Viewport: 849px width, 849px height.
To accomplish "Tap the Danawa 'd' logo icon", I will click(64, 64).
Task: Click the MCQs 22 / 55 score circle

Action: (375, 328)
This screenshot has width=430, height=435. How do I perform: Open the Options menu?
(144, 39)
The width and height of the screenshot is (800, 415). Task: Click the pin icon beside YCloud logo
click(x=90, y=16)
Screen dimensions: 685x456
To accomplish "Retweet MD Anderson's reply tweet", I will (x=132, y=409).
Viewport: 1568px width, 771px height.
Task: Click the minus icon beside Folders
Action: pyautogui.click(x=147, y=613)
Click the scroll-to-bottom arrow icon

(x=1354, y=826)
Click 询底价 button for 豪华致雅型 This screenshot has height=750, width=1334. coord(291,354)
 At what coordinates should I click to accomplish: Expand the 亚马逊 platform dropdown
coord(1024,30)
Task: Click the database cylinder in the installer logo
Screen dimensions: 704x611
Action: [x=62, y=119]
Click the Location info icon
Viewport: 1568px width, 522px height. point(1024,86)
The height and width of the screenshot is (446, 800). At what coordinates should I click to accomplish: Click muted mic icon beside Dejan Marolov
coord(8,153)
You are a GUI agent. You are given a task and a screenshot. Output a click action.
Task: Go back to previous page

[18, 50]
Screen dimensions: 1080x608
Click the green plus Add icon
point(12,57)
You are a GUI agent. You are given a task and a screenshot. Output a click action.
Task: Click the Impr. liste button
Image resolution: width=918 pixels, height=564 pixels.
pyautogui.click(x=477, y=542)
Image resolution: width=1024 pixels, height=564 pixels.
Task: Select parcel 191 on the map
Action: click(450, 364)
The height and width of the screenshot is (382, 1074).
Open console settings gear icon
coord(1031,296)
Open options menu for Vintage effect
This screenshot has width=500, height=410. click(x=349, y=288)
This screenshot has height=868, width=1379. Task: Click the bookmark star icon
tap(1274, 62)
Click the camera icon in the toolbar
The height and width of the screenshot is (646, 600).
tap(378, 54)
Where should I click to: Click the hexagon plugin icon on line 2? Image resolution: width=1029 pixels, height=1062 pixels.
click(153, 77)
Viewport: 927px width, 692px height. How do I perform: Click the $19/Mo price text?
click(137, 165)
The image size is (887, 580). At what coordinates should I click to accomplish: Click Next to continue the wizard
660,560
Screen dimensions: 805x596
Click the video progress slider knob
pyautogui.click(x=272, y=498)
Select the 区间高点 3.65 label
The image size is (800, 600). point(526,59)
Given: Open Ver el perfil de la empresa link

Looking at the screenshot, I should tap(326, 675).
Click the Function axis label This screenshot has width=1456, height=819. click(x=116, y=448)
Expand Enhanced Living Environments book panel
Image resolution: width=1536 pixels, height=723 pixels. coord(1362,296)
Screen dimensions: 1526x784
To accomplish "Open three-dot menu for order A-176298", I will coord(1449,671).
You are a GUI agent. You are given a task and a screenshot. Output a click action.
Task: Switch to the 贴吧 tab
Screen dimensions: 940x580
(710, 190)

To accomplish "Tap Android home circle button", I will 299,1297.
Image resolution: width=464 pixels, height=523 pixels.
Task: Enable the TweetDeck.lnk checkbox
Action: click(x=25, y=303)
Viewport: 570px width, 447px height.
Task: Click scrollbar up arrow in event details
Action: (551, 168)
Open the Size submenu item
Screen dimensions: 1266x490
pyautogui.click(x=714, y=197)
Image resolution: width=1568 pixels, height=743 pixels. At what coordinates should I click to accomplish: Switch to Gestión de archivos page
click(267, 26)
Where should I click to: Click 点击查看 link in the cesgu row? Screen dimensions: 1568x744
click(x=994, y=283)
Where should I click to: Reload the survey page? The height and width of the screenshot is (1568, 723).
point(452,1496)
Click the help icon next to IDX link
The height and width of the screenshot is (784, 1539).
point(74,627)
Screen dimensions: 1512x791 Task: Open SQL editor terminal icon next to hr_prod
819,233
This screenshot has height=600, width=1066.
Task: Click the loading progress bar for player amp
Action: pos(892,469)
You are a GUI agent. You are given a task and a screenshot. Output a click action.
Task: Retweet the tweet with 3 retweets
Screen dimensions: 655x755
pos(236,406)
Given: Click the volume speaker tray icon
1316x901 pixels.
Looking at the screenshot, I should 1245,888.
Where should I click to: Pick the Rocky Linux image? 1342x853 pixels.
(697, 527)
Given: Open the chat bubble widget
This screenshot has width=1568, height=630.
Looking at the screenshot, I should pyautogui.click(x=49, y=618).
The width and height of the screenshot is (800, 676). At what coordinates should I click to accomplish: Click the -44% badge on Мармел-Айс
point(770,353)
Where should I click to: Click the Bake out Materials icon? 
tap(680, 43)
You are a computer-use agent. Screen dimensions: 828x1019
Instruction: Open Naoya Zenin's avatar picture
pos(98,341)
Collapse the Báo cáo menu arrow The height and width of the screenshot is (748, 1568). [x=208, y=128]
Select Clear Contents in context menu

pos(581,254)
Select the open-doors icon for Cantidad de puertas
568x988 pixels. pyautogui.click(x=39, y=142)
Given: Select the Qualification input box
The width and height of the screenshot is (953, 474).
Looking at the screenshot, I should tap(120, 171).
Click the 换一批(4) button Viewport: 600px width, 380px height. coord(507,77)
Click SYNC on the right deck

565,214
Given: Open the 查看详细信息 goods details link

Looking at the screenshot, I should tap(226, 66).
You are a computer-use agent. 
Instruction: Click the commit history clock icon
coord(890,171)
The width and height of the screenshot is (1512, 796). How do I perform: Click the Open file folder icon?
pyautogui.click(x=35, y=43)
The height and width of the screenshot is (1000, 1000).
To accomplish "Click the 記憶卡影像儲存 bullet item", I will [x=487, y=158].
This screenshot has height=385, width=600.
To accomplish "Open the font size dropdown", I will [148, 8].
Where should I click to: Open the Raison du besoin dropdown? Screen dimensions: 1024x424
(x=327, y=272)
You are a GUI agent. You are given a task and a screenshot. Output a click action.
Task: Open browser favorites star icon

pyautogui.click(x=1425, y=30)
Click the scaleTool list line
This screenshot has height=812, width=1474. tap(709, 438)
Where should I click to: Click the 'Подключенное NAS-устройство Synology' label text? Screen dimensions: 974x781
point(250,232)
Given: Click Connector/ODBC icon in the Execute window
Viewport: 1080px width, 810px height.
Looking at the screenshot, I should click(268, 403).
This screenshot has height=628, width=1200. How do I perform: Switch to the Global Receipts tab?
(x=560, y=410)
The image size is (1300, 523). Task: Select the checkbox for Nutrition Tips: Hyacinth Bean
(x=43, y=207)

######

Convert every line of the rows above into a JSON array of strings, with one string per line and blank lines omitted.

[
  "Viewport: 849px width, 849px height.",
  "To accomplish \"Tap the Danawa 'd' logo icon\", I will click(64, 64).",
  "Task: Click the MCQs 22 / 55 score circle",
  "Action: (375, 328)",
  "This screenshot has width=430, height=435. How do I perform: Open the Options menu?",
  "(144, 39)",
  "The width and height of the screenshot is (800, 415). Task: Click the pin icon beside YCloud logo",
  "click(x=90, y=16)",
  "Screen dimensions: 685x456",
  "To accomplish \"Retweet MD Anderson's reply tweet\", I will (x=132, y=409).",
  "Viewport: 1568px width, 771px height.",
  "Task: Click the minus icon beside Folders",
  "Action: pyautogui.click(x=147, y=613)",
  "Click the scroll-to-bottom arrow icon",
  "(x=1354, y=826)",
  "Click 询底价 button for 豪华致雅型 This screenshot has height=750, width=1334. coord(291,354)",
  " At what coordinates should I click to accomplish: Expand the 亚马逊 platform dropdown",
  "coord(1024,30)",
  "Task: Click the database cylinder in the installer logo",
  "Screen dimensions: 704x611",
  "Action: [x=62, y=119]",
  "Click the Location info icon",
  "Viewport: 1568px width, 522px height. point(1024,86)",
  "The height and width of the screenshot is (446, 800). At what coordinates should I click to accomplish: Click muted mic icon beside Dejan Marolov",
  "coord(8,153)",
  "You are a GUI agent. You are given a task and a screenshot. Output a click action.",
  "Task: Go back to previous page",
  "[18, 50]",
  "Screen dimensions: 1080x608",
  "Click the green plus Add icon",
  "point(12,57)",
  "You are a GUI agent. You are given a task and a screenshot. Output a click action.",
  "Task: Click the Impr. liste button",
  "Image resolution: width=918 pixels, height=564 pixels.",
  "pyautogui.click(x=477, y=542)",
  "Image resolution: width=1024 pixels, height=564 pixels.",
  "Task: Select parcel 191 on the map",
  "Action: click(450, 364)",
  "The height and width of the screenshot is (382, 1074).",
  "Open console settings gear icon",
  "coord(1031,296)",
  "Open options menu for Vintage effect",
  "This screenshot has width=500, height=410. click(x=349, y=288)",
  "This screenshot has height=868, width=1379. Task: Click the bookmark star icon",
  "tap(1274, 62)",
  "Click the camera icon in the toolbar",
  "The height and width of the screenshot is (646, 600).",
  "tap(378, 54)",
  "Where should I click to: Click the hexagon plugin icon on line 2? Image resolution: width=1029 pixels, height=1062 pixels.",
  "click(153, 77)",
  "Viewport: 927px width, 692px height. How do I perform: Click the $19/Mo price text?",
  "click(137, 165)",
  "The image size is (887, 580). At what coordinates should I click to accomplish: Click Next to continue the wizard",
  "660,560",
  "Screen dimensions: 805x596",
  "Click the video progress slider knob",
  "pyautogui.click(x=272, y=498)",
  "Select the 区间高点 3.65 label",
  "The image size is (800, 600). point(526,59)",
  "Given: Open Ver el perfil de la empresa link",
  "Looking at the screenshot, I should tap(326, 675).",
  "Click the Function axis label This screenshot has width=1456, height=819. click(x=116, y=448)",
  "Expand Enhanced Living Environments book panel",
  "Image resolution: width=1536 pixels, height=723 pixels. coord(1362,296)",
  "Screen dimensions: 1526x784",
  "To accomplish \"Open three-dot menu for order A-176298\", I will coord(1449,671).",
  "You are a GUI agent. You are given a task and a screenshot. Output a click action.",
  "Task: Switch to the 贴吧 tab",
  "Screen dimensions: 940x580",
  "(710, 190)",
  "To accomplish \"Tap Android home circle button\", I will 299,1297.",
  "Image resolution: width=464 pixels, height=523 pixels.",
  "Task: Enable the TweetDeck.lnk checkbox",
  "Action: click(x=25, y=303)",
  "Viewport: 570px width, 447px height.",
  "Task: Click scrollbar up arrow in event details",
  "Action: (551, 168)",
  "Open the Size submenu item",
  "Screen dimensions: 1266x490",
  "pyautogui.click(x=714, y=197)",
  "Image resolution: width=1568 pixels, height=743 pixels. At what coordinates should I click to accomplish: Switch to Gestión de archivos page",
  "click(267, 26)",
  "Where should I click to: Click 点击查看 link in the cesgu row? Screen dimensions: 1568x744",
  "click(x=994, y=283)",
  "Where should I click to: Reload the survey page? The height and width of the screenshot is (1568, 723).",
  "point(452,1496)",
  "Click the help icon next to IDX link",
  "The height and width of the screenshot is (784, 1539).",
  "point(74,627)",
  "Screen dimensions: 1512x791 Task: Open SQL editor terminal icon next to hr_prod",
  "819,233",
  "This screenshot has height=600, width=1066.",
  "Task: Click the loading progress bar for player amp",
  "Action: pos(892,469)",
  "You are a GUI agent. You are given a task and a screenshot. Output a click action.",
  "Task: Retweet the tweet with 3 retweets",
  "Screen dimensions: 655x755",
  "pos(236,406)",
  "Given: Click the volume speaker tray icon",
  "1316x901 pixels.",
  "Looking at the screenshot, I should 1245,888.",
  "Where should I click to: Pick the Rocky Linux image? 1342x853 pixels.",
  "(697, 527)",
  "Given: Open the chat bubble widget",
  "This screenshot has width=1568, height=630.",
  "Looking at the screenshot, I should pyautogui.click(x=49, y=618).",
  "The width and height of the screenshot is (800, 676). At what coordinates should I click to accomplish: Click the -44% badge on Мармел-Айс",
  "point(770,353)",
  "Where should I click to: Click the Bake out Materials icon? ",
  "tap(680, 43)",
  "You are a computer-use agent. Screen dimensions: 828x1019",
  "Instruction: Open Naoya Zenin's avatar picture",
  "pos(98,341)",
  "Collapse the Báo cáo menu arrow The height and width of the screenshot is (748, 1568). [x=208, y=128]",
  "Select Clear Contents in context menu",
  "pos(581,254)",
  "Select the open-doors icon for Cantidad de puertas",
  "568x988 pixels. pyautogui.click(x=39, y=142)",
  "Given: Select the Qualification input box",
  "The width and height of the screenshot is (953, 474).",
  "Looking at the screenshot, I should tap(120, 171).",
  "Click the 换一批(4) button Viewport: 600px width, 380px height. coord(507,77)",
  "Click SYNC on the right deck",
  "565,214",
  "Given: Open the 查看详细信息 goods details link",
  "Looking at the screenshot, I should tap(226, 66).",
  "You are a computer-use agent. ",
  "Instruction: Click the commit history clock icon",
  "coord(890,171)",
  "The width and height of the screenshot is (1512, 796). How do I perform: Click the Open file folder icon?",
  "pyautogui.click(x=35, y=43)",
  "The height and width of the screenshot is (1000, 1000).",
  "To accomplish \"Click the 記憶卡影像儲存 bullet item\", I will [x=487, y=158].",
  "This screenshot has height=385, width=600.",
  "To accomplish \"Open the font size dropdown\", I will [148, 8].",
  "Where should I click to: Open the Raison du besoin dropdown? Screen dimensions: 1024x424",
  "(x=327, y=272)",
  "You are a GUI agent. You are given a task and a screenshot. Output a click action.",
  "Task: Open browser favorites star icon",
  "pyautogui.click(x=1425, y=30)",
  "Click the scaleTool list line",
  "This screenshot has height=812, width=1474. tap(709, 438)",
  "Where should I click to: Click the 'Подключенное NAS-устройство Synology' label text? Screen dimensions: 974x781",
  "point(250,232)",
  "Given: Click Connector/ODBC icon in the Execute window",
  "Viewport: 1080px width, 810px height.",
  "Looking at the screenshot, I should click(268, 403).",
  "This screenshot has height=628, width=1200. How do I perform: Switch to the Global Receipts tab?",
  "(x=560, y=410)",
  "The image size is (1300, 523). Task: Select the checkbox for Nutrition Tips: Hyacinth Bean",
  "(x=43, y=207)"
]